The rise in money utilized by investing actions within the first half of Fiscal
2021 was primarily attributable to short-term funding exercise partially offset by a
lower in capital expenditures and proceeds obtained from a Firm-owned life
insurance coverage coverage associated to a retired worker.
Financing Actions
Internet money utilized in financing actions was $7.1 million in the course of the six months
ended March 31, 2021 and $7.0 million throughout the identical interval in Fiscal 2020,
which primarily consisted of roughly $6.0 million of dividends paid in
every interval.
New Accounting Requirements
See Be aware A of Notes to Condensed Consolidated Monetary Statements included in
this report for info on new accounting requirements.
Important Accounting Insurance policies and Estimates
The dialogue and evaluation of our monetary situation and outcomes of operations
are based mostly on our condensed consolidated monetary statements, which have been
ready in accordance with U.S. GAAP. The preparation of those condensed
consolidated monetary statements requires administration to make estimates and
assumptions that have an effect on the reported quantities of property and liabilities,
disclosures of contingent property and liabilities identified to exist on the date of
the condensed consolidated monetary statements and the reported quantities of
revenues and bills in the course of the reporting interval.

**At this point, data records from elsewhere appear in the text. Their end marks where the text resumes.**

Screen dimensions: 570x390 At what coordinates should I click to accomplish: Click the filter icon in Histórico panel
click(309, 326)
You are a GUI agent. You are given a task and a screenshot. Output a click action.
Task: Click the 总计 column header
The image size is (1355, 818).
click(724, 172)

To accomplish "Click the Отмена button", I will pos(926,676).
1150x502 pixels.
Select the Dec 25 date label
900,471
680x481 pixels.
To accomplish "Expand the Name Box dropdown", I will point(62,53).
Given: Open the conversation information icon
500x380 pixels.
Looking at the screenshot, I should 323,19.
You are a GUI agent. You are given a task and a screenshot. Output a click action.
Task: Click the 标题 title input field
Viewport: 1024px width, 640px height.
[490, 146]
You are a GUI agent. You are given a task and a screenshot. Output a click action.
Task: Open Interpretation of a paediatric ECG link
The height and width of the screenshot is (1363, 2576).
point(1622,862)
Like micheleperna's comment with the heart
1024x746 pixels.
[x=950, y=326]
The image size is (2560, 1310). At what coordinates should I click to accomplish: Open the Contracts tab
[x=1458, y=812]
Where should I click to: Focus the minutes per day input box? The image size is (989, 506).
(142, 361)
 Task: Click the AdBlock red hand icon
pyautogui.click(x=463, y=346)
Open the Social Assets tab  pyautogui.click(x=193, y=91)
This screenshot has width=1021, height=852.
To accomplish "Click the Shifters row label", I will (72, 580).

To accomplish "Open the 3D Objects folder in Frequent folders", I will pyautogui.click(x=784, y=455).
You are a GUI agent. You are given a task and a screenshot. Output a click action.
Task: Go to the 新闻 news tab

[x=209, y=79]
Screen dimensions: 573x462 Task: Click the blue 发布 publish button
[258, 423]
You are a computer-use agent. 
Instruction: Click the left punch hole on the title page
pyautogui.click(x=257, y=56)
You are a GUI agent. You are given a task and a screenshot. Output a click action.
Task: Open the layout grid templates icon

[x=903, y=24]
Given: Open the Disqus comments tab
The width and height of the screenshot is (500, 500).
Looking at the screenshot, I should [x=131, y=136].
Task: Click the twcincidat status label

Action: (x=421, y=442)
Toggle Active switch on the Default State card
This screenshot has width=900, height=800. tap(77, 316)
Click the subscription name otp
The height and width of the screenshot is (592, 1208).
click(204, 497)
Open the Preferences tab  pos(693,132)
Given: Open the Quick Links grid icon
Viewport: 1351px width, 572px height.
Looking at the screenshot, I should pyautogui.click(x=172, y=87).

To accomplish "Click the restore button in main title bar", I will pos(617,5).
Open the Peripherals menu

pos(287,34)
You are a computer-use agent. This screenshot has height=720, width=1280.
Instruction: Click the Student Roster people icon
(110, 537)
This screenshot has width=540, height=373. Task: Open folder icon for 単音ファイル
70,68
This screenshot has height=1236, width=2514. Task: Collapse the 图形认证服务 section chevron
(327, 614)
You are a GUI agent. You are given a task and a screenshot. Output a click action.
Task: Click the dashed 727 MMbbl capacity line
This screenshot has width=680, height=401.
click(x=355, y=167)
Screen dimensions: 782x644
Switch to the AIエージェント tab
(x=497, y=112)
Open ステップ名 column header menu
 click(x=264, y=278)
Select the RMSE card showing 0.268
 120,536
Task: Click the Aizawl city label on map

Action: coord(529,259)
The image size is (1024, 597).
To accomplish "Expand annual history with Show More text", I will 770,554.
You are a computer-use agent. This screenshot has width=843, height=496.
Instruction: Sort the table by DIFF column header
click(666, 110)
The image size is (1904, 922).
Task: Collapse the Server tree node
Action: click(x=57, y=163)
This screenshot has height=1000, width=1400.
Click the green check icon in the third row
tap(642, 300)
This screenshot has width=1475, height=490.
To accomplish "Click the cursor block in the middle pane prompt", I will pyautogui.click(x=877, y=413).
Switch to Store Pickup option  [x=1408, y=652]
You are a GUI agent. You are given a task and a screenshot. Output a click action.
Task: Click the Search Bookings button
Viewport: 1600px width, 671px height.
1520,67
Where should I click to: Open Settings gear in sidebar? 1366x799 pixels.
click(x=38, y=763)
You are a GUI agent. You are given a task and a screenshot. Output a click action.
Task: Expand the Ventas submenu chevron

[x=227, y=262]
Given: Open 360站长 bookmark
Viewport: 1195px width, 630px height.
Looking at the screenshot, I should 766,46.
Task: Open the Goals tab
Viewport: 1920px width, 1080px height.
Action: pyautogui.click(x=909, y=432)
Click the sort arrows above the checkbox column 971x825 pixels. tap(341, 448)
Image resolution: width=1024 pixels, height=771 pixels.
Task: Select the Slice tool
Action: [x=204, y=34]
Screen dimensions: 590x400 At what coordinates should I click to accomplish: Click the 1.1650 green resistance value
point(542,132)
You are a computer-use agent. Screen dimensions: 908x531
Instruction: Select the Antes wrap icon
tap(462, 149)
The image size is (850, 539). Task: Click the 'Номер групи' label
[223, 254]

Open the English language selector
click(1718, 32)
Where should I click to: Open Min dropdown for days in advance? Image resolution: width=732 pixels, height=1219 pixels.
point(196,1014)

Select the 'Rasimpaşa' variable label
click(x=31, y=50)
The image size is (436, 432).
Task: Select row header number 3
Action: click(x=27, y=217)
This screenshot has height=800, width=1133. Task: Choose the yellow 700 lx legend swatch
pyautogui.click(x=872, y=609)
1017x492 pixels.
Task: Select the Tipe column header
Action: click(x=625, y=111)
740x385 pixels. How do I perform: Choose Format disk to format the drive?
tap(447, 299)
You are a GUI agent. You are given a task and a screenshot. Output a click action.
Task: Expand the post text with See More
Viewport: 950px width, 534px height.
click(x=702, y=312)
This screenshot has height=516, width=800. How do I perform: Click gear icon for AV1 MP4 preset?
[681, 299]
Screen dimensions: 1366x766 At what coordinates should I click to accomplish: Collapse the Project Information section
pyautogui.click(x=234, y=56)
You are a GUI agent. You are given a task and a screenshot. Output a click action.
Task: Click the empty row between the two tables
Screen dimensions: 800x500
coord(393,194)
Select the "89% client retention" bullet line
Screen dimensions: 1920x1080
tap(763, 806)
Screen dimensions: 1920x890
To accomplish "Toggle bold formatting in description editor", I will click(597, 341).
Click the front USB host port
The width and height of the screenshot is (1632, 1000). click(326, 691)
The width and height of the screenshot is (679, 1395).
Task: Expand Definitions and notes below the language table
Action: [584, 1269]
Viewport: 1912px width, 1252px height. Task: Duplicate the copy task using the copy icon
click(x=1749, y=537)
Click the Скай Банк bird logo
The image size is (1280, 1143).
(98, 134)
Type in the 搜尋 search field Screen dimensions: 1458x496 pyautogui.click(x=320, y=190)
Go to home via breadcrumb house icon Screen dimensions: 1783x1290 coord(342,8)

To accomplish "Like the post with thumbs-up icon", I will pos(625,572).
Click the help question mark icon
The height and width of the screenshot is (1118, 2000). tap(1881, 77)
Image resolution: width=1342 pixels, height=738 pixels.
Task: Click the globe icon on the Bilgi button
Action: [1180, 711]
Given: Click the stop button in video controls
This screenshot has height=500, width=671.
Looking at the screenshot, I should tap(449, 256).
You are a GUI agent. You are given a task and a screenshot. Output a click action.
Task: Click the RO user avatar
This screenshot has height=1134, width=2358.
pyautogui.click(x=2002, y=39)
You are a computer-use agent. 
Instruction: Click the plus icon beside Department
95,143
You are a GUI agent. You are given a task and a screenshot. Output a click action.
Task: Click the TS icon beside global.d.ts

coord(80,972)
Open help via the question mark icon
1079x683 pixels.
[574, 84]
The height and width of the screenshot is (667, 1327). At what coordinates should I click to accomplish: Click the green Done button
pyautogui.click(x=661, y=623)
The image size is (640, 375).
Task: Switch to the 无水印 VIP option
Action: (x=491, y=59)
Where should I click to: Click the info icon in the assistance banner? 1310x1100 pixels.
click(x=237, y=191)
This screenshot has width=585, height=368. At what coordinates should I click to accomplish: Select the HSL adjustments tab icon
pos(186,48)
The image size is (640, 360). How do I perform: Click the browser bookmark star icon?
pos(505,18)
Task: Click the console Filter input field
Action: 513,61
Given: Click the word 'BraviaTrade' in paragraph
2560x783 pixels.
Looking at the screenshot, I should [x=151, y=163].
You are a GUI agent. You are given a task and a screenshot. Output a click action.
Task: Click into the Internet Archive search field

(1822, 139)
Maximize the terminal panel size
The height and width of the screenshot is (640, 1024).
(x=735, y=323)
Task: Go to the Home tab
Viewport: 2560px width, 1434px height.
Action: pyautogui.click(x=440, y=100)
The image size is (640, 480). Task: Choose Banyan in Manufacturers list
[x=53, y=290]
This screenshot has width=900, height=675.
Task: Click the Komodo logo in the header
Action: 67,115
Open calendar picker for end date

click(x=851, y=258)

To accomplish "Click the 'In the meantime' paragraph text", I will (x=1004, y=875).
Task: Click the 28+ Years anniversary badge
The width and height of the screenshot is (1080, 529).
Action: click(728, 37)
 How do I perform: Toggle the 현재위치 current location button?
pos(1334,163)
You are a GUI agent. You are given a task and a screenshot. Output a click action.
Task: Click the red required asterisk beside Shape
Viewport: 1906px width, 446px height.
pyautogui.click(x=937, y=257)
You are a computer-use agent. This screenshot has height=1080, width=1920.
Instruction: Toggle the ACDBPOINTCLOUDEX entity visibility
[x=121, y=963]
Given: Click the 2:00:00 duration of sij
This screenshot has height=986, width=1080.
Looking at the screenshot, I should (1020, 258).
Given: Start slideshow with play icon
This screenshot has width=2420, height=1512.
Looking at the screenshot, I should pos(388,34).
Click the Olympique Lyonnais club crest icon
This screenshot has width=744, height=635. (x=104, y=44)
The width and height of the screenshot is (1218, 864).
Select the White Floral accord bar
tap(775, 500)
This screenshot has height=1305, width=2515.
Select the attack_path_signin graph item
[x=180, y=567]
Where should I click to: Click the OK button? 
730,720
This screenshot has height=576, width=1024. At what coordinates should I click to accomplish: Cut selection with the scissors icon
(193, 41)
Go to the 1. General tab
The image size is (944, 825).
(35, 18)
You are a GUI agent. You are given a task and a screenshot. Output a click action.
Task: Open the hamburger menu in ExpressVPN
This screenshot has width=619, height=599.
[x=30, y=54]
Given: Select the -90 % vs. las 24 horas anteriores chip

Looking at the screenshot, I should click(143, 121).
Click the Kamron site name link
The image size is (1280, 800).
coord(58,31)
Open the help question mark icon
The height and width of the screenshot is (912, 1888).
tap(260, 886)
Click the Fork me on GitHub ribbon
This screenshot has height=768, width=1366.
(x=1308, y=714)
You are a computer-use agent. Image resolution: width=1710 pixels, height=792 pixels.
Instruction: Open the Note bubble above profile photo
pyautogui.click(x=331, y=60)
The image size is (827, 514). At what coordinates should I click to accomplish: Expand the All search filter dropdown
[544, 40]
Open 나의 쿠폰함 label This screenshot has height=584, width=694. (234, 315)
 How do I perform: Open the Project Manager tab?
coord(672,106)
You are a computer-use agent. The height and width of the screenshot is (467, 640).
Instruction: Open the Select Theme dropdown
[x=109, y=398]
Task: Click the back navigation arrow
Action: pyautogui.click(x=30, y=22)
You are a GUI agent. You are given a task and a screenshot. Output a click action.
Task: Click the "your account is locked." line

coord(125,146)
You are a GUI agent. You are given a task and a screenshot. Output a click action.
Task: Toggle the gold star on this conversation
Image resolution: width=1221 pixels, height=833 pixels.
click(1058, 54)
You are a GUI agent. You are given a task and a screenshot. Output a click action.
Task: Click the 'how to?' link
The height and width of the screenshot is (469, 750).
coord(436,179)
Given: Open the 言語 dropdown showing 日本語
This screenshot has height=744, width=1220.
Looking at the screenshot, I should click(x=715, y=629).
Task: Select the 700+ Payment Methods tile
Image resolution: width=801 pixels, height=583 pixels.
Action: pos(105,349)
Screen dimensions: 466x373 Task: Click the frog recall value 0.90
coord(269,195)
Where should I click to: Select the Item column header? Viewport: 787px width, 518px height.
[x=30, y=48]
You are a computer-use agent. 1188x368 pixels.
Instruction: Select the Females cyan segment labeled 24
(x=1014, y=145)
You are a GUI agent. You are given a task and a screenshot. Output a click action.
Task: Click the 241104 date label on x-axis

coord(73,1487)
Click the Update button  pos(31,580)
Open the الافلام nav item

We consider our estimates on
an ongoing foundation, based mostly on historic expertise and on numerous different
assumptions which are believed to be affordable below the circumstances. There
may be no assurance that precise outcomes is not going to differ from these estimates.
There have been no materials adjustments to our vital accounting insurance policies as
disclosed in our Annual Report on Type 10-Okay for the fiscal 12 months ended
September 30, 2020, which was filed with the SEC on December 9, 2020.